Assignment: Output, exactly and in full, only the lines from the one containing "Click the red ПУМБ logo icon" to the last line of the data. Pictures should not appear.

Provided information:
• • • • • • •

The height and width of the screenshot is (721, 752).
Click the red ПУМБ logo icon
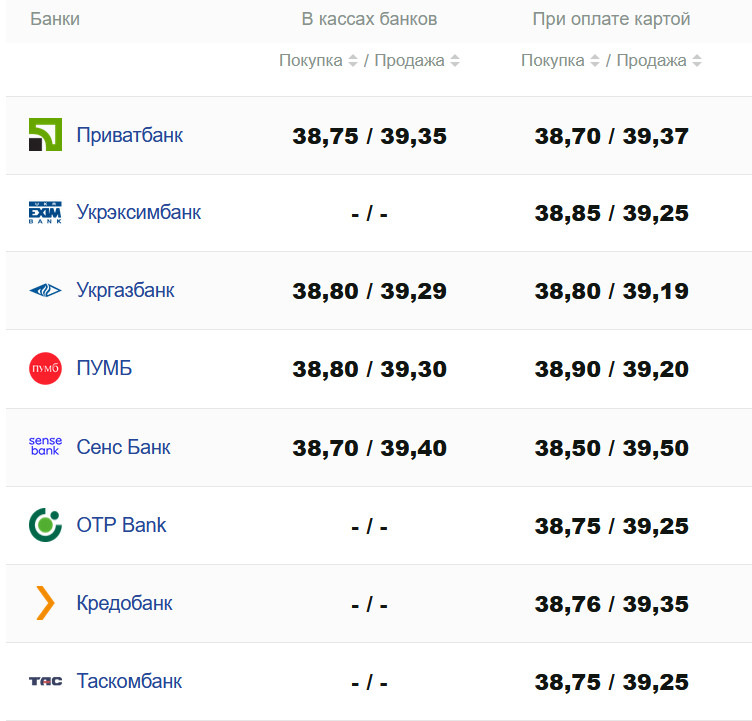point(45,369)
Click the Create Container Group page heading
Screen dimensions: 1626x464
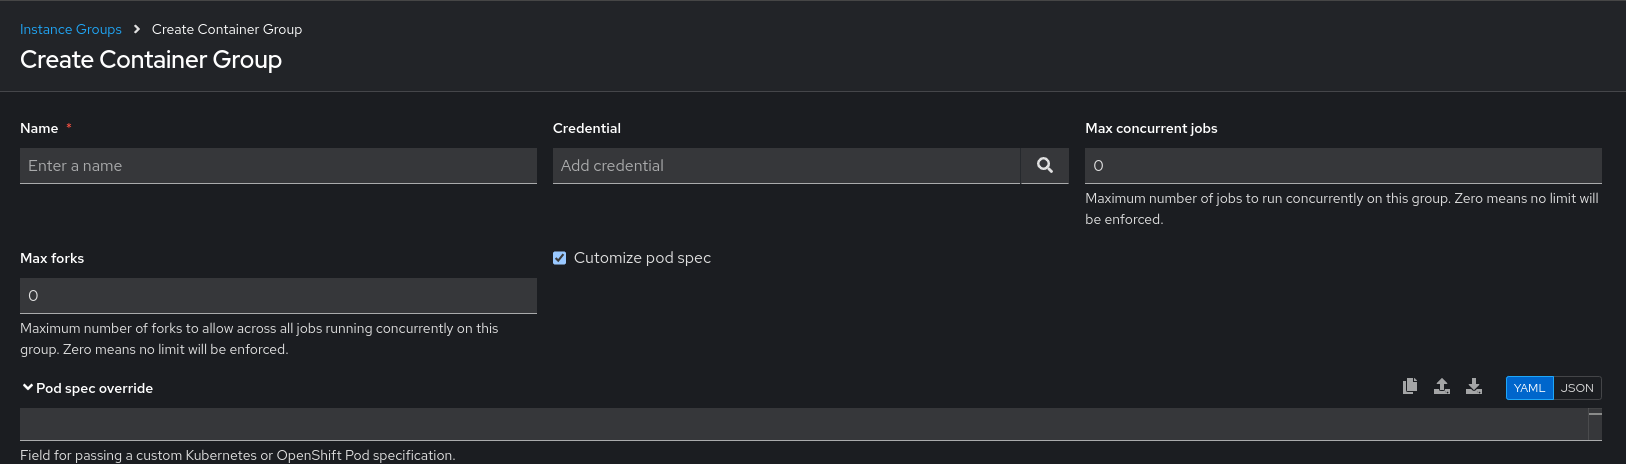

• • • • • • •

Solution to the problem:
Click the red ПУМБ logo icon
point(45,369)
Click the Create Container Group page heading
Screen dimensions: 1626x464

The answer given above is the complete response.